* **Text**
==========

Spectrometer Uses Silicon Photonics to Efficiently Monitor Gas Leaks
A chip-based spectrometer that is smaller than a dime has demonstrated the ability to detect methane in concentrations as low as 100 parts-per-million. The spectrometer leverages silicon photonics technology to realize a compact, cost-effective design that provides IR tunable diode-laser absorption spectroscopy (IR-TDLAS) on a CMOS-compatible platform.
Developed by scientists at IBM Thomas J. Watson Research Center, the chip-based spectrometer uses an approach similar to absorption spectroscopy; but instead of a free-space setup, the laser travels through a narrow silicon waveguide that follows a 10-centimeter-long serpentine pattern on top of a chip measuring 16 square millimeters.
This artistic rendering depicts the new silicon photonic absorption spectrometer, which is smaller than a dime and can be manufactured using high-volume computer chip fabrication techniques. The portion of infrared light protruding outside the waveguide is absorbed by methane molecules, enabling spectroscopic measurement of the methane concentration. Courtesy of Joe Green, Beaverworks Canada.

==========

* **Data lines**

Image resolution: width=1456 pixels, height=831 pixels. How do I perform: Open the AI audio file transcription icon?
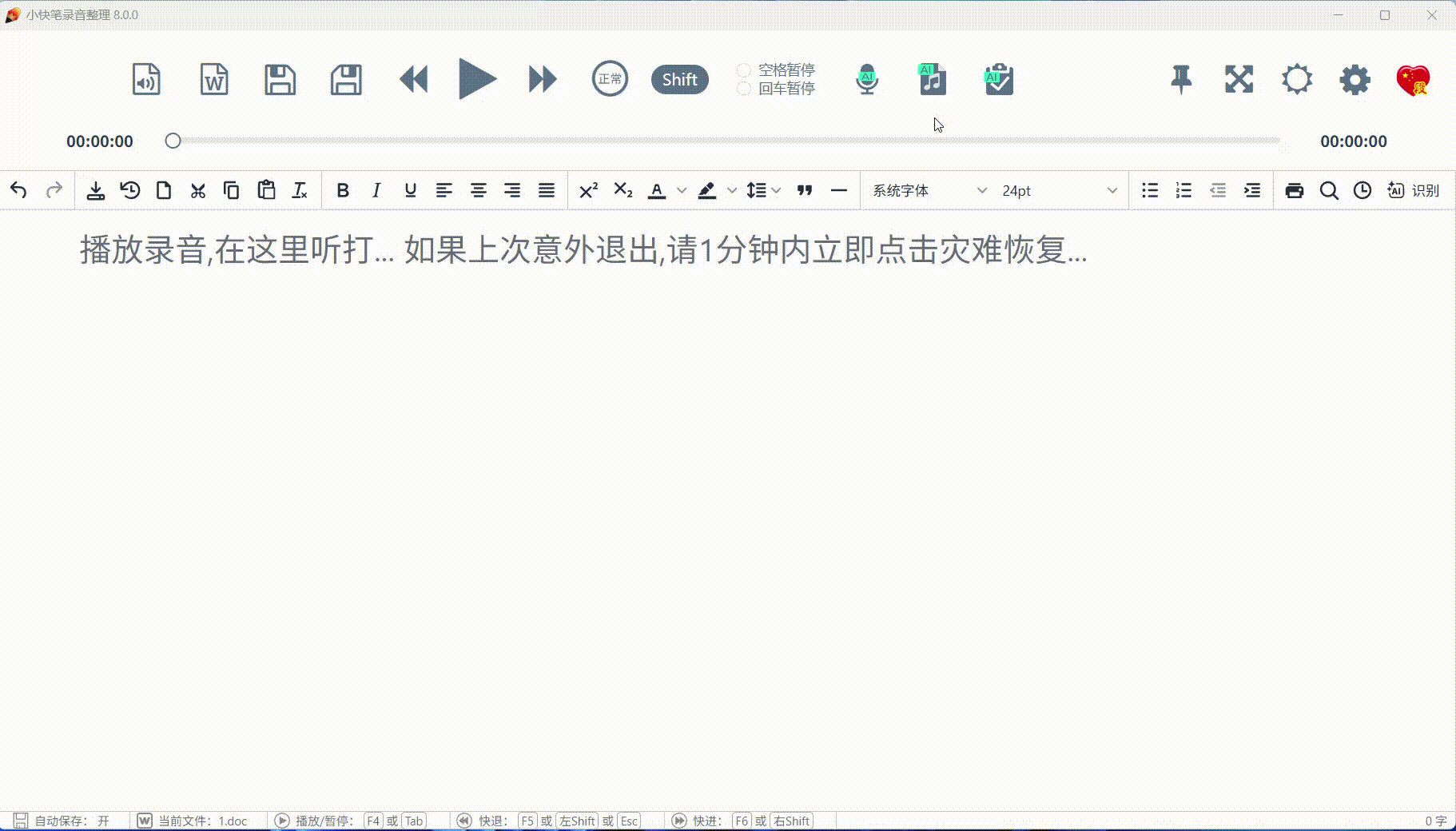(933, 79)
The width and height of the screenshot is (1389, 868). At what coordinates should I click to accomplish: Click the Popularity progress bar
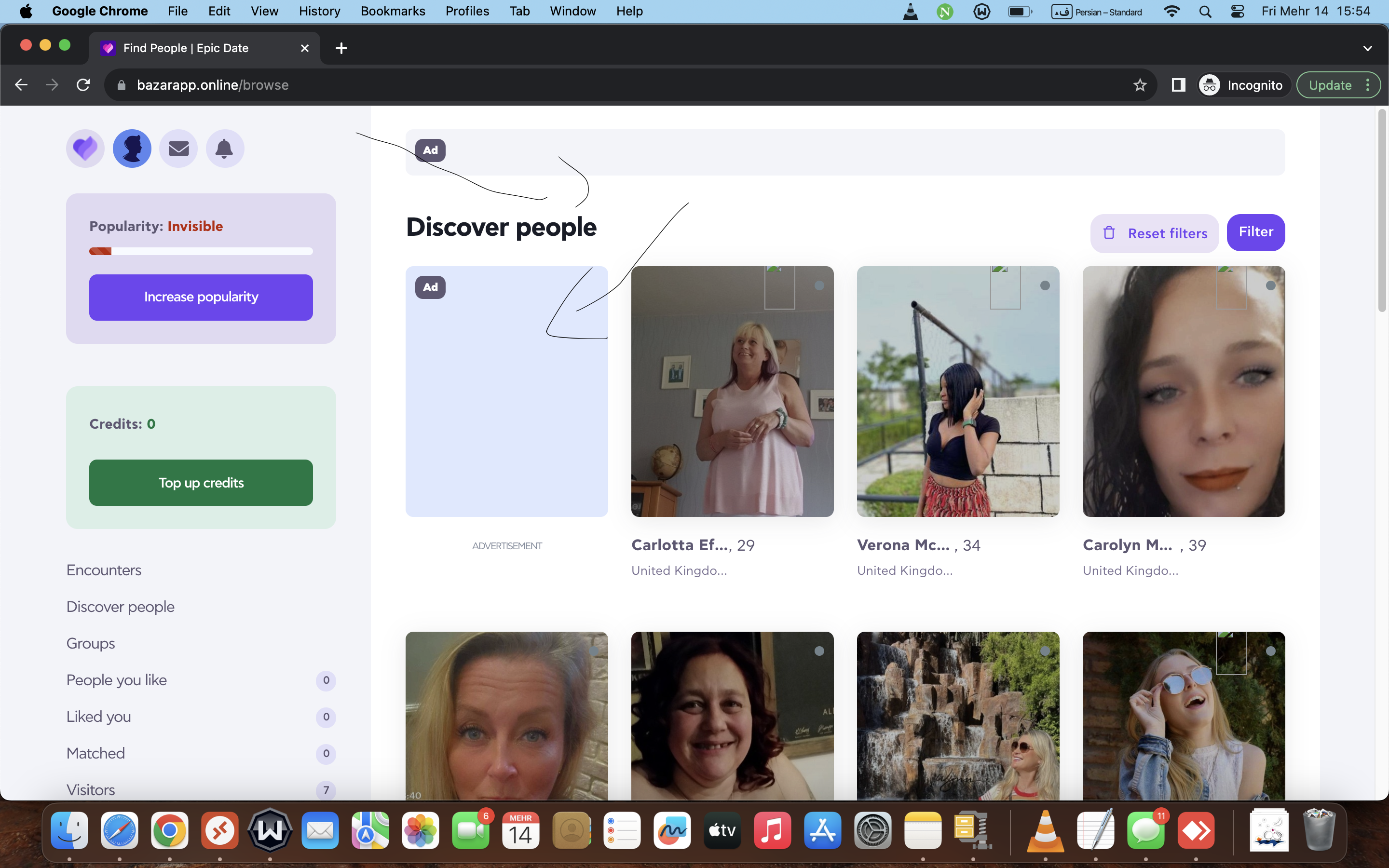(x=201, y=251)
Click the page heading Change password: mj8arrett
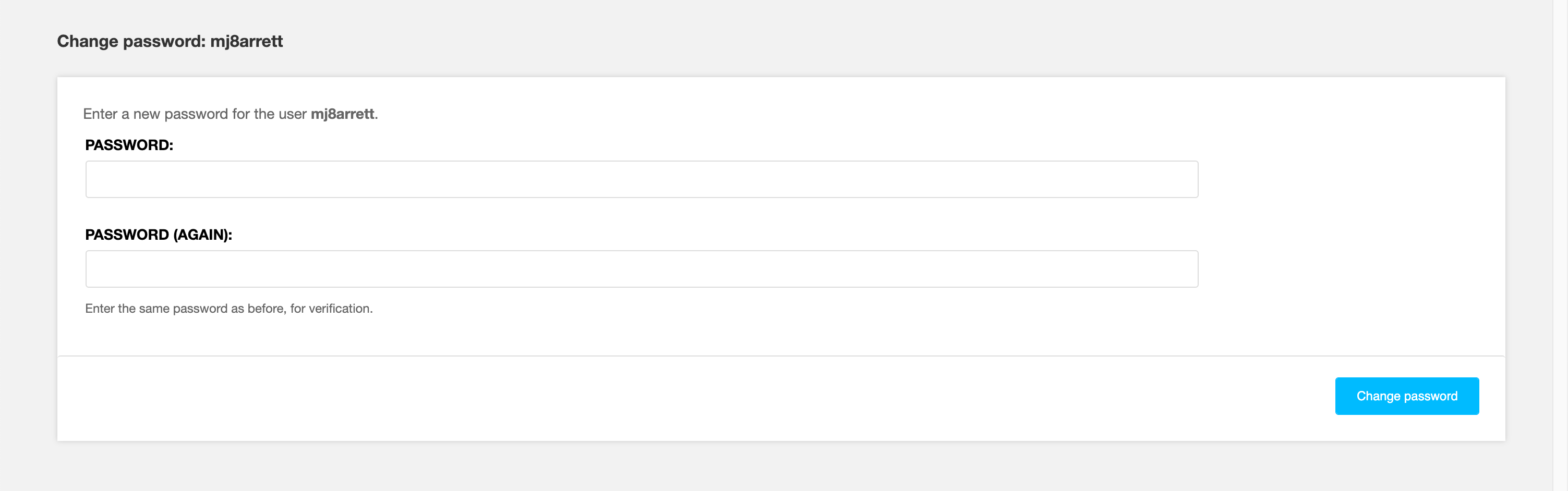The height and width of the screenshot is (491, 1568). point(170,41)
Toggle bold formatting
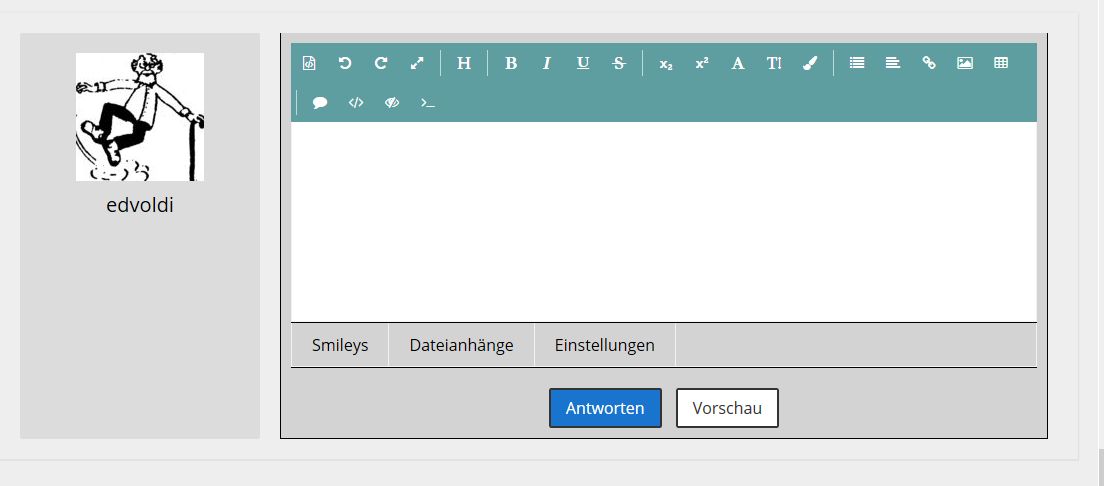The width and height of the screenshot is (1104, 486). click(511, 63)
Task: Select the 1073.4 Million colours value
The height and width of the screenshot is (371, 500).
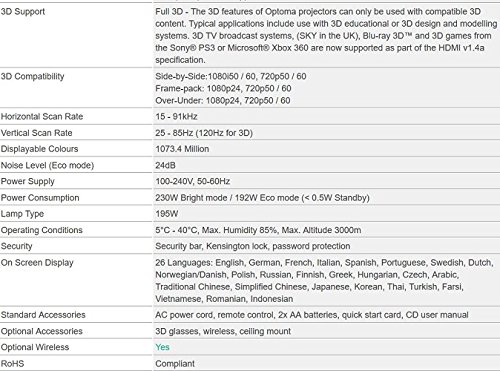Action: click(x=182, y=149)
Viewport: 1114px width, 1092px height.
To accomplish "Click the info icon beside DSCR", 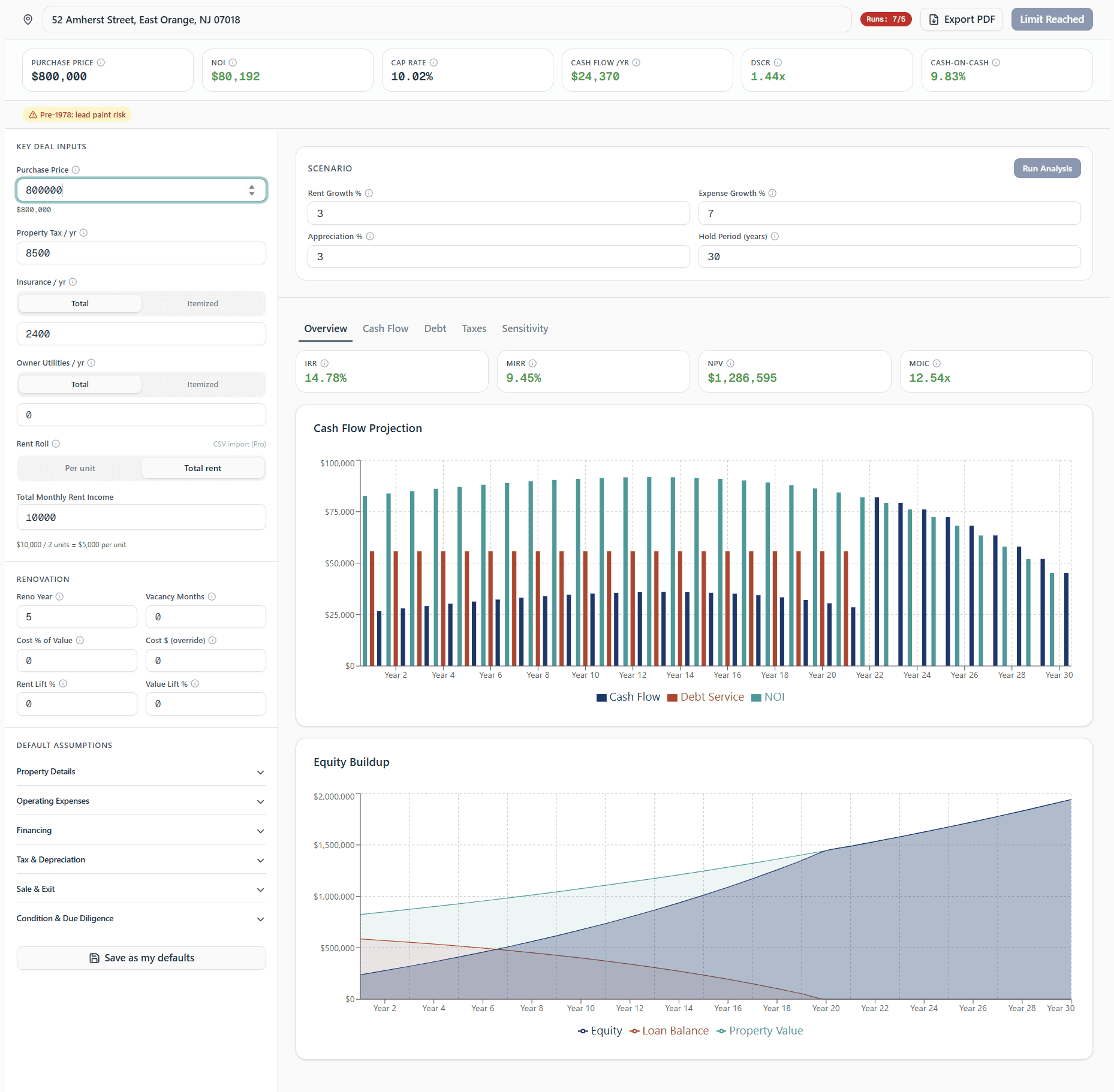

==========

* **Given instruction 1**
Do these statements agree with the spectrometer text? Answer yes or no for each, quoting the words of the text that decide it.
(a) The spectrometer can detect methane at concentrations as low as 100 parts-per-million.
(b) The laser in the spectrometer passes through a free-space setup.
(c) The chip measures 16 square millimeters.
* **Given instruction 2**
Using the spectrometer text, answer each question:
(a) Where was the chip-based spectrometer developed?
(b) How long is the serpentine pattern the waveguide follows?
(c) What absorbs the infrared light protruding outside the waveguide?
* **Given instruction 3**
Carry on the spectrometer text from where it stops.
The records are separate from the spectrometer text.

* **Exercise response 1**
(a) Yes: "detect methane in concentrations as low as 100 parts-per-million"
(b) No: "instead of a free-space setup, the laser travels through a narrow silicon waveguide"
(c) Yes: "on top of a chip measuring 16 square millimeters"

* **Exercise response 2**
(a) IBM Thomas J. Watson Research Center
(b) 10 centimeters
(c) Methane molecules

* **Exercise response 3**
While most of the light is trapped inside the waveguide, about 25 percent of the light extends outside of the silicon into the ambient air, where it can interact with trace gas molecules that are in the vicinity of the waveguide.
Using 1650-nm light from a distributed-feedback laser and an uncooled InGaAs detector, the team utilized the optical field of the silicon waveguide to probe ambient methane. The probe yielded Gaussian-noise-limited sub-100 parts-per-million by volume detection limits.
To increase the sensitivity of the device, the team measured and controlled the factors that contributed to noise and false absorption signals, fine-tuning the spectrometer’s design and determining the waveguide geometrical parameters that would produce the most favorable results.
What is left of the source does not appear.